* _TEKST ŹRÓDŁOWY_
---*---

Lokalny Fyrtel

To co najciekawsze w Poznaniu i okolicach




Film Kultura

OFF CINEMA. Nietykalny: Harvey Weinstein


„Nietykalny: Harvey Weinstein” reż. Ursula Macfarlane

Najnowszy dokument Ursuli Macfarlane ukazuje proceder, o którym w Hollywood wiedzieli wszyscy, ale nie mówił nikt. Oglądamy ostateczny upadek człowiek, który określał się nietykalnym szeryfem i jak przyznają rozmówcy rzeczywiście nim był.

Harvey Weinstein to niezwykle interesująca postać. Geniusz, który czego się nie dotknął zamieniał w złoto. Jak wszyscy przyznają posiadał on niezwykła charyzmę. Kobiety były pod jego wrażeniem. Nie był nigdy piękny w sensie fizycznym, jednak jego sposób bycia potrafił oczarować. Niestety za tą maską krył się też dyktator, nieznoszący sprzeciwu i za wszelką cenę dążący do celu. Ursula Macfarlane stara nam się pokazać tę ciemną stronę zarówno samego Weinstein, jak i Hollywood. Zaczyna się klasycznie od widoku palm, które są symbolem amerykańskiego przemysłu filmowego. Ich widok z jadącego auta przywodzi na myśl bogactwo i przepych. Jednak za tym pięknem i blichtrem kryje się koszmar.

---*---

* _DOSTARCZONE ZAPISY_

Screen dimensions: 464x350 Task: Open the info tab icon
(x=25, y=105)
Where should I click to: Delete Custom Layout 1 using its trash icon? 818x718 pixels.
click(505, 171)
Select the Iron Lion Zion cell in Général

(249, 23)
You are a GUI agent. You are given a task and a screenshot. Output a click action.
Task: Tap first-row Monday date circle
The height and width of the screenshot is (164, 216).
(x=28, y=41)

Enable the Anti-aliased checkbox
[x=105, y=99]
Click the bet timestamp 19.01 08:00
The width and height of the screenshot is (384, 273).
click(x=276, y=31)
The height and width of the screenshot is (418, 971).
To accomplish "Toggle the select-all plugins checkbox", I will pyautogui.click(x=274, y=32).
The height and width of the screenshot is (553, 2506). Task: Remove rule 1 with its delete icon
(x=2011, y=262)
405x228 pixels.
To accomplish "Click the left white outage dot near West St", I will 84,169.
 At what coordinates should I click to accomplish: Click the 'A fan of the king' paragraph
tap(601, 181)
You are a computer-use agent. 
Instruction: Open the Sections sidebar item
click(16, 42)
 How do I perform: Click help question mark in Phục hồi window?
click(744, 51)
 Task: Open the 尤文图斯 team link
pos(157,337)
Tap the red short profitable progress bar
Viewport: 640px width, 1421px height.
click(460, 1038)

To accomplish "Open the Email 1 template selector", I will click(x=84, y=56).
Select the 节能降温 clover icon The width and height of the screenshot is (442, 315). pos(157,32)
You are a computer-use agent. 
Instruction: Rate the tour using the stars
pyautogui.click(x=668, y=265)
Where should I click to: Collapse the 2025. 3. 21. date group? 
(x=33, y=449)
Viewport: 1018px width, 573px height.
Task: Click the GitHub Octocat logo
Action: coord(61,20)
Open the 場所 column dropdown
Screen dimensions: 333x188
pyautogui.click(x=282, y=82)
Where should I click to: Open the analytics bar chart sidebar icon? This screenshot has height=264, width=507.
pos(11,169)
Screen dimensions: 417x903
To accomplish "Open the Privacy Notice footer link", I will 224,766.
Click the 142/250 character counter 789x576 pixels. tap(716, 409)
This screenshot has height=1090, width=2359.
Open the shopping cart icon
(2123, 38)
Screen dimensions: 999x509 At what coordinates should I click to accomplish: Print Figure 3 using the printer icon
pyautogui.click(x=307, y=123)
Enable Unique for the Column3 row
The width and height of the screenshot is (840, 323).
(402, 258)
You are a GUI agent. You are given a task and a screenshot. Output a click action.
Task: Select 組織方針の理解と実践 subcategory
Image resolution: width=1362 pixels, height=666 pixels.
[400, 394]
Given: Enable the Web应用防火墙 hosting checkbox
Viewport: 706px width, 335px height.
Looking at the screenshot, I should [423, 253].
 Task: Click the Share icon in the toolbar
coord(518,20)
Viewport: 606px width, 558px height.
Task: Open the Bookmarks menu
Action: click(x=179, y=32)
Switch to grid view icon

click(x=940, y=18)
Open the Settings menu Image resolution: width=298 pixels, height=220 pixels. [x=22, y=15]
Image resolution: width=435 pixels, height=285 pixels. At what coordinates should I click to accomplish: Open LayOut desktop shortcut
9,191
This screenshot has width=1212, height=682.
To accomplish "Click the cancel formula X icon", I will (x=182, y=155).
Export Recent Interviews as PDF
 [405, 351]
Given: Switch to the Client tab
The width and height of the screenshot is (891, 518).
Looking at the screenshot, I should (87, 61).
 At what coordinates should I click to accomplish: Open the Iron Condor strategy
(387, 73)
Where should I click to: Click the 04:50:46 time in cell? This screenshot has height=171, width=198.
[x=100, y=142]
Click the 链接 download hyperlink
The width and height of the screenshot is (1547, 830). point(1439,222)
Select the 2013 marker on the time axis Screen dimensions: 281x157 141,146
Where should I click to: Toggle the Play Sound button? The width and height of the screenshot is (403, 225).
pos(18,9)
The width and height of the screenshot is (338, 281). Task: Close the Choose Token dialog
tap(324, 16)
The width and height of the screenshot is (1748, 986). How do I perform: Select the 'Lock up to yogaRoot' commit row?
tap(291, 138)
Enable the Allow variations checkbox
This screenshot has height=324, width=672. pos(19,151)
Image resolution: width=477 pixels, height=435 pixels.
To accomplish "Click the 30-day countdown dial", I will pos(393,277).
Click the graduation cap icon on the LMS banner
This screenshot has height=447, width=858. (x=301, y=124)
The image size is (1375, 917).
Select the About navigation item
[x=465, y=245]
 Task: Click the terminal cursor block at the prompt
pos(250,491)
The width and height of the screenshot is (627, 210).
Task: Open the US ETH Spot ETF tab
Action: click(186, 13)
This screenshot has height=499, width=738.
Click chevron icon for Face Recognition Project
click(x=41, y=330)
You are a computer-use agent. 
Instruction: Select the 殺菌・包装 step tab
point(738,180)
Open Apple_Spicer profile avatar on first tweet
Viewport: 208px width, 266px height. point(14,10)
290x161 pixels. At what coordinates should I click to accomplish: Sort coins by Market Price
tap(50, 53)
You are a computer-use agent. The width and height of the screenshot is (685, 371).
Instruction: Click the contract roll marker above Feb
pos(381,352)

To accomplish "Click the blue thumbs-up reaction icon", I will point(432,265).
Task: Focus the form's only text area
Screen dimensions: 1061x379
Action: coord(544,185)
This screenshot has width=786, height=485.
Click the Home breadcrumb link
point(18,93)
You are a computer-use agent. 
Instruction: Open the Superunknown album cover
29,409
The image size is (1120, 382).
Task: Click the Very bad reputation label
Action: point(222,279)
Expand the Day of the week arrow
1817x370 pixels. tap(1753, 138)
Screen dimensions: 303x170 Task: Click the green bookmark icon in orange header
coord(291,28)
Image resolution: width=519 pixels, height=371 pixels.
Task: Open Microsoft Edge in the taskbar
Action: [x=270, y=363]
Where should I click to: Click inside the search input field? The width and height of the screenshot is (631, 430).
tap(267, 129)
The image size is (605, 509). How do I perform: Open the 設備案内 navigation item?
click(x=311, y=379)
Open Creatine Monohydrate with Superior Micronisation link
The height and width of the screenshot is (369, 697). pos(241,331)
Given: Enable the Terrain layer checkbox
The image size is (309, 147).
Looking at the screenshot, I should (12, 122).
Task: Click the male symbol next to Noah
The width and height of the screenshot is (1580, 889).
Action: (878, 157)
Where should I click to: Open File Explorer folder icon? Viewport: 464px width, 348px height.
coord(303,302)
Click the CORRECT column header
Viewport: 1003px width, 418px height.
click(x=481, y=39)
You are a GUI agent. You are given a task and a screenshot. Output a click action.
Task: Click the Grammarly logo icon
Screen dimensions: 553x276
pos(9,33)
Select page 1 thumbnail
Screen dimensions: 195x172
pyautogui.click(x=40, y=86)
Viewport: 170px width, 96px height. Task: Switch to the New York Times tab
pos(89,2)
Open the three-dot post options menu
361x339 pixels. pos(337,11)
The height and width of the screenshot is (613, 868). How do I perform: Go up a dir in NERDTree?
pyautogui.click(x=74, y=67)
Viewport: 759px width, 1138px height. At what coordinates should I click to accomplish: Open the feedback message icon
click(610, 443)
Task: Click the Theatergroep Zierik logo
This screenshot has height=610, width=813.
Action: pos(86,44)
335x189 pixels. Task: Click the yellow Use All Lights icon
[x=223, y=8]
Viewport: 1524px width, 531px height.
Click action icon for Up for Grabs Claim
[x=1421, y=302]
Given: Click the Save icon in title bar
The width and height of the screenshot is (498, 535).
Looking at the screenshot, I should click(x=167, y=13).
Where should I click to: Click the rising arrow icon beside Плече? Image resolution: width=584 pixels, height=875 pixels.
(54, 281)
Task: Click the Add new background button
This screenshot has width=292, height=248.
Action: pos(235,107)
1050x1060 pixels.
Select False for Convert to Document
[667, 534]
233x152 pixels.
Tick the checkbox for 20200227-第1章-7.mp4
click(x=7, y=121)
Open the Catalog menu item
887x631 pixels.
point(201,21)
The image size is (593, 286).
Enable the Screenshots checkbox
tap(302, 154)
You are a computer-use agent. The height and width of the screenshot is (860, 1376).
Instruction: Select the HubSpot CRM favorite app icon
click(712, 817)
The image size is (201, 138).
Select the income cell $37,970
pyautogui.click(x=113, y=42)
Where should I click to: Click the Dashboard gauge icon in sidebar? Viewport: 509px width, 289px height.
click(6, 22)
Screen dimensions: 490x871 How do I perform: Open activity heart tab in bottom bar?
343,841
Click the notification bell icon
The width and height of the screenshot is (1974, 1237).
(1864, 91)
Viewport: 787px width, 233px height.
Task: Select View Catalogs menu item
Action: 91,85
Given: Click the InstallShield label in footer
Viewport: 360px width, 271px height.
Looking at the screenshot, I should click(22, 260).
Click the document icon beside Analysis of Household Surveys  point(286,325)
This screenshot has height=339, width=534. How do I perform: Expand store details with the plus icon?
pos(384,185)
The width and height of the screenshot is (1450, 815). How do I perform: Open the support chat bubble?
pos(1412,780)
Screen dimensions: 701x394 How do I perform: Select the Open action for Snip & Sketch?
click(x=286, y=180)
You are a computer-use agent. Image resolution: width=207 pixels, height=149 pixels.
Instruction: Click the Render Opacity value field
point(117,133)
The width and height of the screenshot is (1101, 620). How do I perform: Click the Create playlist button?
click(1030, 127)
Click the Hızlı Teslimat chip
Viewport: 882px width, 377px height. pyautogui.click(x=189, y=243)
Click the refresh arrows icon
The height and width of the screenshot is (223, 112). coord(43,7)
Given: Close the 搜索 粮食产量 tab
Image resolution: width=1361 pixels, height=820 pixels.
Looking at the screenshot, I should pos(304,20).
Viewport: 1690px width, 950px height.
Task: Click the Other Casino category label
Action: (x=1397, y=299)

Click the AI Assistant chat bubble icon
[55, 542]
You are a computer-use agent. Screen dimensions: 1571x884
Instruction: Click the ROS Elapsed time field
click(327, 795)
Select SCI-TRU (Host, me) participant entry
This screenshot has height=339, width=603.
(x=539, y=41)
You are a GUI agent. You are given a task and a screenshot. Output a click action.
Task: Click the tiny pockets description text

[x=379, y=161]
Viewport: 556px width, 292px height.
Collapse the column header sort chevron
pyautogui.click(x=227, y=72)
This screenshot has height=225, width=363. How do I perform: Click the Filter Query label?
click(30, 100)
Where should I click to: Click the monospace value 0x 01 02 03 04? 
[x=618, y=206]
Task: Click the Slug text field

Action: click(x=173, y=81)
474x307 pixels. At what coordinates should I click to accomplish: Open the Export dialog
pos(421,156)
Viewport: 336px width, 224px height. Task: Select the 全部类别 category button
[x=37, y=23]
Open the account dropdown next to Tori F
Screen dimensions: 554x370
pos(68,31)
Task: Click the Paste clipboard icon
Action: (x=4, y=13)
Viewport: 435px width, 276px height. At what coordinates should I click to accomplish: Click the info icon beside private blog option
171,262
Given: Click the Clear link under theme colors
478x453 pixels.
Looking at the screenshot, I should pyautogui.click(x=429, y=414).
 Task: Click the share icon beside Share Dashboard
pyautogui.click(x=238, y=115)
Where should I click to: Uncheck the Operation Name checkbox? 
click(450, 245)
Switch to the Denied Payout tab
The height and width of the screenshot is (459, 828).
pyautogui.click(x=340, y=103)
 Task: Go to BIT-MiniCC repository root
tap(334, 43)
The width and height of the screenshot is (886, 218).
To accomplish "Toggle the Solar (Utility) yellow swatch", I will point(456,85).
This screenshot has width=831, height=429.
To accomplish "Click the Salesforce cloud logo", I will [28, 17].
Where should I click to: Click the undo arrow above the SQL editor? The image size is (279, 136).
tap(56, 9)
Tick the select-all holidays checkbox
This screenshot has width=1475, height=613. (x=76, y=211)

---*---

* _ZESTAW ZADAŃ_
[a] Kto wyreżyserował dokument omawiany w recenzji filmu o Harveyu Weinsteinie?
[b] Proszę wypisać wiernie fragment recenzji filmu o Harveyu Weinsteinie, zaczynając od słów „Najnowszy dokument Ursuli” i kontynuując aż do słów „rzeczywiście nim był.” włącznie.
[c] Proszę kontynuować recenzję filmu o Harveyu Weinsteinie od miejsca, w którym się kończy.
Zapisy stanowią materiał odrębny od recenzji filmu o Harveyu Weinsteinie.

* _ODPOWIEDZI PO KOLEI_
[a] Ursula Macfarlane.

[b]
Najnowszy dokument Ursuli Macfarlane ukazuje proceder, o którym w Hollywood wiedzieli wszyscy, ale nie mówił nikt. Oglądamy ostateczny upadek człowiek, który określał się nietykalnym szeryfem i jak przyznają rozmówcy rzeczywiście nim był.

[c]
„Nietykalny: Harvey Weinstein” reż. Ursula Macfarlane

Harvey przedstawiony jest jako zwykły chłopak z Queens, który osiąga niebywały sukces. Sam pozuje na hollywoodzkiego mafiosa. Jak mówi jeden z rozmówców, od wielu lat nikogo takiego nie było w branży filmowej, aż zjawił się on. Sam w sobie jest trochę karykaturą producenta filmowego. Nikt nie może odebrać mu jednak skuteczności i wielu wybitnych osiągnięć. To wszystko pozwalało mu przez lata bezkarnie wykorzystywać wiele kobiet. Jego ofiary przez lata bały się przeciwstawić, z uwagi na możliwe konsekwencje. W tamtym czasie ten człowiek mógł absolutnie wszystko. I właśnie obraz samego Weinsteina jest w tym dokumencie najciekawszy.

Na drugim biegunie mamy część ofiar, które postanowiły opowiedzieć o swoich przeżyciach. Niektóre z kobiet są nam dobrze znane jak chociażby Rosanna Arquette. Opowiadają nam jak z ich perspektywy wyglądało spotkanie z Weinsteinem. Pozwalają lepiej zrozumieć jak potężnym był człowiekiem, a także jaki miał mechanizm działania. Przywoływane historie niekiedy są przerażające. Najgorsza jest jednak zmowa milczenia i brak możliwości jakiejkolwiek walki. Ofiary były zastraszane, zasypywane pismami z kancelarii adwokackich. Istniała ogromna machina mająca na celu dbanie o nietykalność i dobry wizerunek Harveya.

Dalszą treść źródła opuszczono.